The New "Career Of The Year" Barbie Is Here
Come on Barbie, let's go... engineering?
Barbie has always helped little girls imagine they can be anything, from doctors and scientists, to explorers and entrepreneurs. But her latest reincarnation is literally giving young women the necessary tools to turn their high-tech dreams into a reality.
Meet the latest "career doll of the year" and newest member of the elite sisterhood: robotics engineer Barbie.
While it's no secret that Barbie has introduced girls to a world of opportunities when it comes to their career choices -- many of which are in fields where women aren't strongly underrepresented -- it's the first time we've seen her try her hand at robotics engineering -- a field where only 12 percent of employees are women.
It shouldn't be too difficult a feat for her, however. After all, she's previously held several roles in the science, technology, engineering, and mathematics (STEM) field -- all of which are predominantly male industries-- such as computer engineer, astronaut, and video game developer.
Lisa McKnight -- general manager and senior vice president at Barbie told People that for more than 60 years, Barbie has been a passionate role model for girls, showing them that they can be anything.
“By playing with Robotics Engineer Barbie on and offline, we are giving girls a new platform for play in their imaginary world and teaching them important skills for their real world,” McKnight said.

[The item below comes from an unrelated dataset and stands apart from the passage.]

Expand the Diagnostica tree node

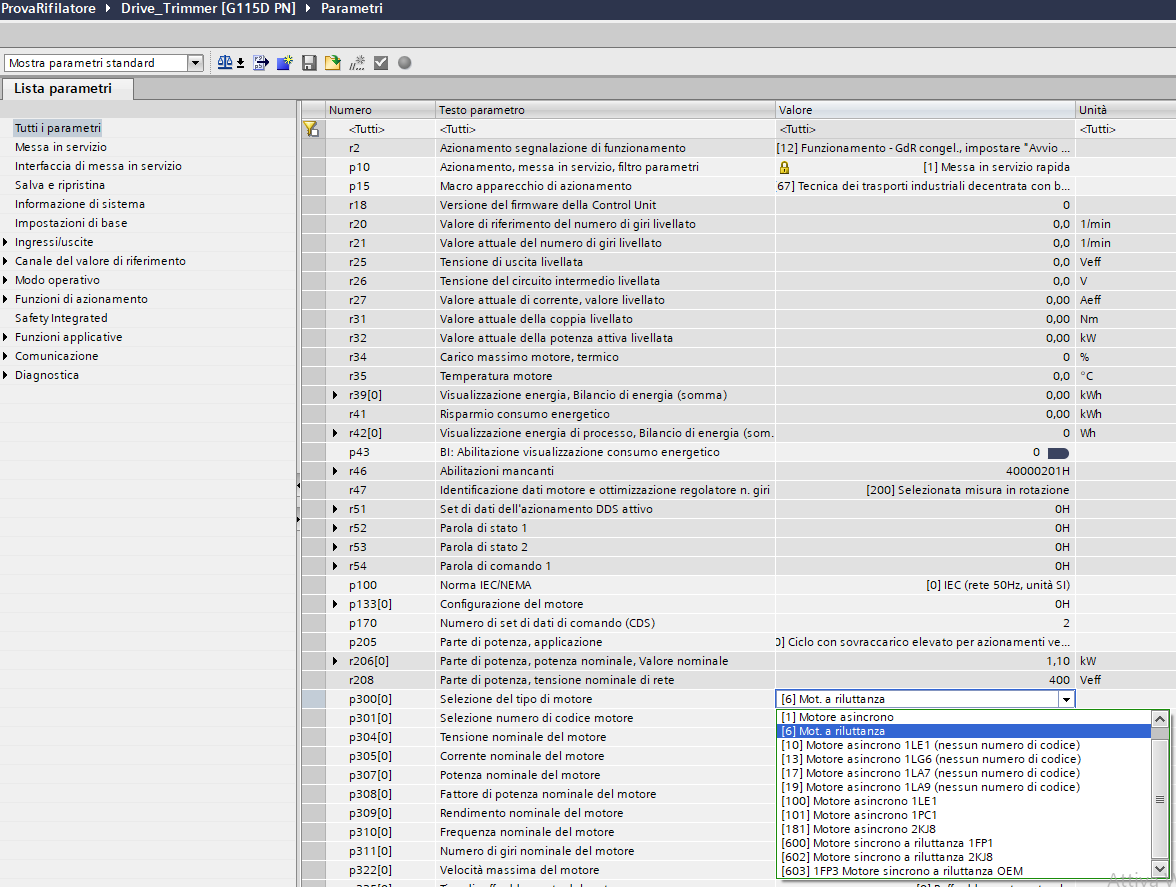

And that's the other great thing about Mattel's latest doll -- girls can also learn "Barbie-inspired" coding experiences though online platform, Tynker, where in addition to coding, they can master skills in logic, and problem-solving.
Co-founder and CEO of Tynker, Krishna Vedati told People, “Our mission is to empower youth to become the makers of tomorrow through coding, and the Barbie brand is an ideal partner to help us introduce programming to a large number of kids in a fun, engaging way.”
A promotional video for the new doll stresses the fact that girls need more role models in the workforce -- with only 24 percent of STEM jobs being held by women.
"We really need more role models in tech," one girl said in the clip.
"If girls can't see women doing these jobs ..." another added.
"... how will we know we can," a third chimed in.
The video stresses that simply imagining you can be anything is the beginning, but actually seeing it in real life can make all the difference -- and that's where Barbie steps in.
According to Mattel, the latest Barbie comes in four versions, each with different skin tone, hair colour and different hairstyle to suitably represent every little girl. But most importantly, all four girls wear the same outfit.
Aptly dressed in clothing befitting of a lab environment, the forward-thinking doll is wearing black jeans, a white tee, and a blue denim jacket. She also comes with safety goggles, a laptop for all her coding, and a small humanoid robot.
Barbie's latest career choice is just another example of how the iconic doll has evolved over the years and is helping to map out better futures for young women.
That said, it comes only a few years after Barbie was given what was referred to as a "much-needed" makeover in 2016, where the toy manufacturer released three new body shapes befitting all women.
The necessary body-positive changes came as a result of the backlash that poor Barbie received about her "unrealistic" body proportions. As a result, the doll now portrays a more diverse representation of women and is available in tall, curvy, and petite sizes.
While there's no denying that Barbie's latest robot-building sister is a welcome addition, it also proves that science, technology and maths are just as cool as walking down the runway. #YouCanBeAnything
Feature image: Mattel.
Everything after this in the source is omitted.